Deleting large hashmaps with millions of strings on one thread affects performance on another thread

It might be worthwhile to store just a single std::string for all your data combined, and use std::string_view in the map. This eliminates mutex contention as there's only one memory allocation needed. string_view has a trivial destructor so you don't need a thread for that.

I've successfully used this technique before to speed up a program by 2500%, but that was also because this technique reduced the total memory usage.


You can try using a std::vector for storing the memory. std::vector elements are stored contiguously, so it will reduce cache miss (see What is a "cache-friendly" code?)

So you will have a map<???,size_t> instead of map<???,std::string> you will have one more indirection to get your string (wich means an extra run time cost) but it allow you to iterate on all strings with way less cache-miss.


It would be great if you recreate the problem you are encountering with a MVCE and show it: you know, many times the problem you are thinking is your problem... is not the problem.

How can I find for sure the above 2 memory issues are the cause (any tools/metrics?)

Given the information here I would suggest to use a profiler - gprof (compile with -g -pg) being the basic one. If you have the Intel compiler available you can use vtune.

There is a free version of vtune but I have personally used the commercial version only.

Besides from this you can insert timings in your code: from the textual description, it's not clear whether the time to populate the map is comparable to the time needed to erase it, or it grows consistently when run concurrently. I would start with if.
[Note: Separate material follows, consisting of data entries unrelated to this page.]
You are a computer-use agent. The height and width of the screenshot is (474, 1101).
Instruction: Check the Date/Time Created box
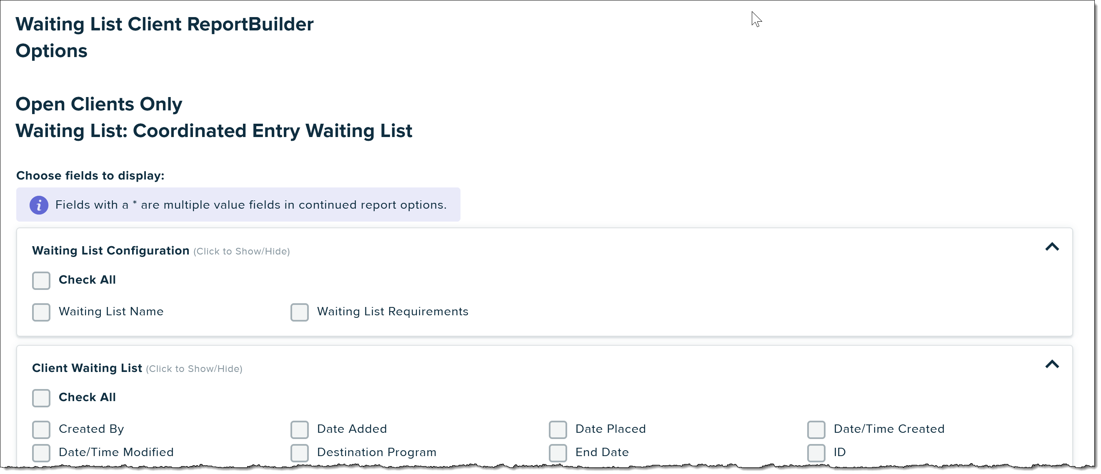(816, 430)
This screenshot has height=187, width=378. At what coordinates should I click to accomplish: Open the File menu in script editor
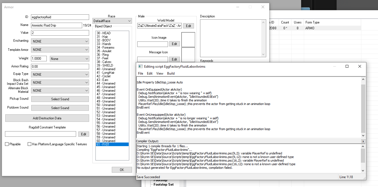141,73
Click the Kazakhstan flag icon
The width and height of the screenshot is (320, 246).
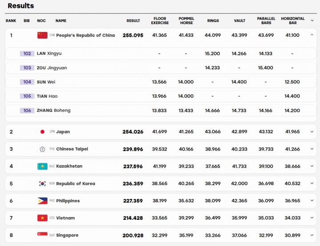42,166
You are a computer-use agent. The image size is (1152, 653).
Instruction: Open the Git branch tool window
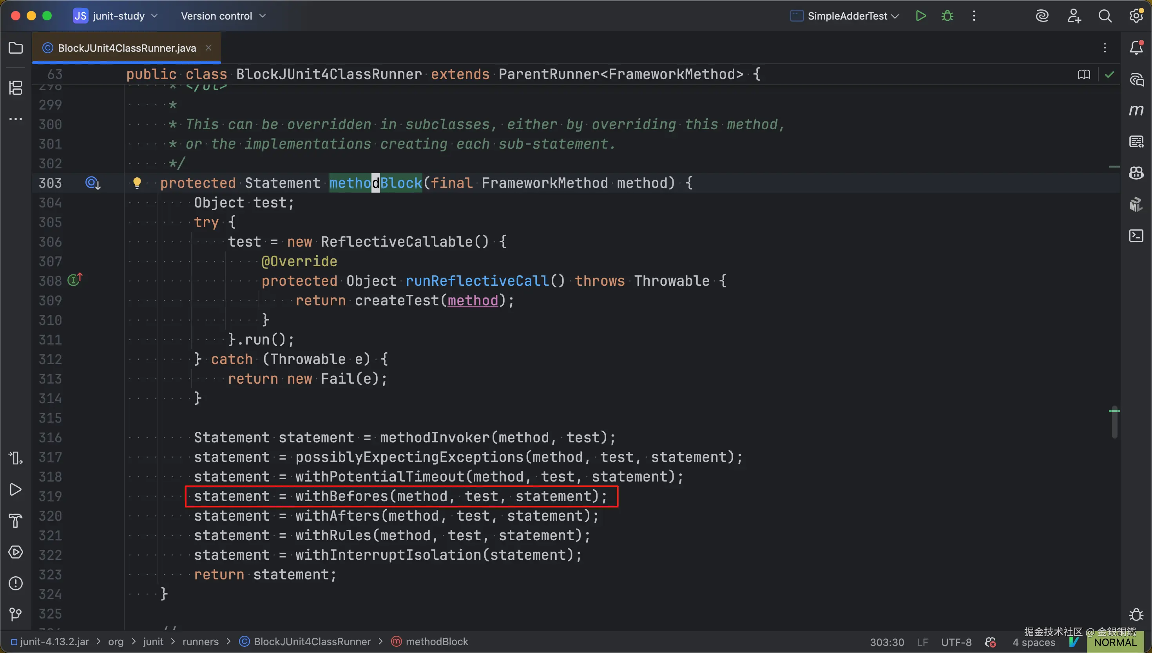16,614
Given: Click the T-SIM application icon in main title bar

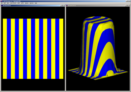Looking at the screenshot, I should coord(1,1).
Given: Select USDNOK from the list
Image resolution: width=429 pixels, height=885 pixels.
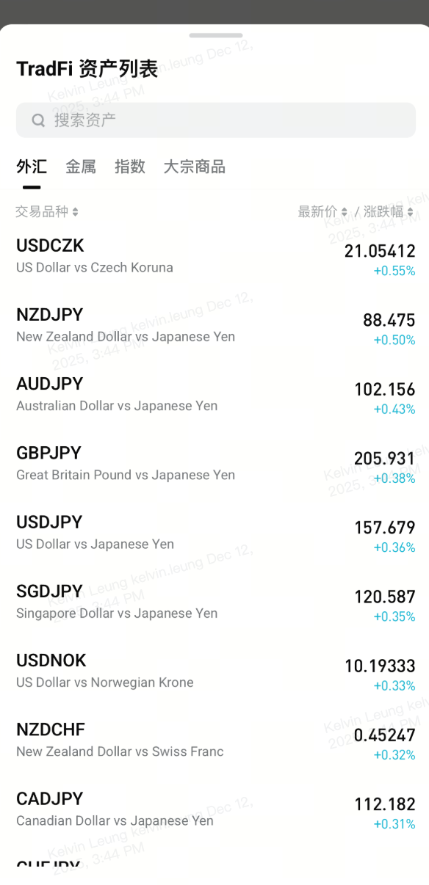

Note that the current version of malloc() is greatly optimized for concurrency too (is this Linux? - add a tag to the question please).

For sure when you erase the map there are millions of free()'s called by std::~string() - but you need to be sure that this is the problem or not: you can use a better approach (many mentioned in the answers/comments) or a custom allocator backed by a huge memory block that you create/destroy as a single unit.

If you provide a MVCE as a starting point, I or others will be able to provie a consistent answer (this is not an answer, yet - but too long to be a comment)

Just to clarify, the program deliberately never allocates stuff and frees others at the same time, and it only has 2 threads, one dedicated for just deletion.

Keep in mind that each string in the map needs one (ore more) new and one delete (based on malloc() and free() respectively), being the strings either in the keys or in the values.

What do you have in the "values" of the map?

Since you have a map<string,<set<int>> you have many allocations: Every time you perform a map[string].insert(val) of a new key, your code implicitly call malloc() for both the string and the set. Even if the key is in the map already, a new int in the set require a new node in the set to be allocated.

So you have really many allocations while building the structure: your memory is very fragmented on one side, and your code seems really "malloc intensive", that could in principle lead to the memory calls to starve.

Multithreaded memory allocations/deallocations

One peculiarity of modern memory subsystems, is that thay are optimized for multi-core systems: when one thread allocates memory on one core, there is not a global lock, but a thread-local or core-local lock for a thread-local pool.

This means that when one thread needs to free the memory allocated by another one, there is a non-local (slower) lock involved.

This means that the best approach is that each thread allocates/deallocates its own memory. Said that in principle you can optimize a lot your code with data structures that require less malloc/free interactions, your code will be more local, with respect to memory allocations, if you let each thread:

  • get one block of data
  • build the map<string,<set<int>>
  • free it

And you have two threads that, repeatedly perform this task.

NOTE: you need enoguht RAM to handle concurrent evaluators, but now already you are using 2 of them concurrently loaded with a double buffering scheme (one filling, one cleaning). Are you sure your system is not swapping because of RAM exahustion?

Furthermore, this approach is scalable: you can use as many threads as you want. In your approach you were limited to 2 threads - one building the structure, one destorying it.

Optimizing

Without a MVCE it's a hard task to give directions. Just ideas that you only know whether can be applied at now:

  • replace the set with sorted vector, reserved at creation time
  • replace the map keys with a flat vector of equally spaced, sorted strings
  • store the string keys sequentially in a flat vector, add hashes to keep track of the keys of the map. Add an hash-map to keep track of the ordering of the strings in the vector.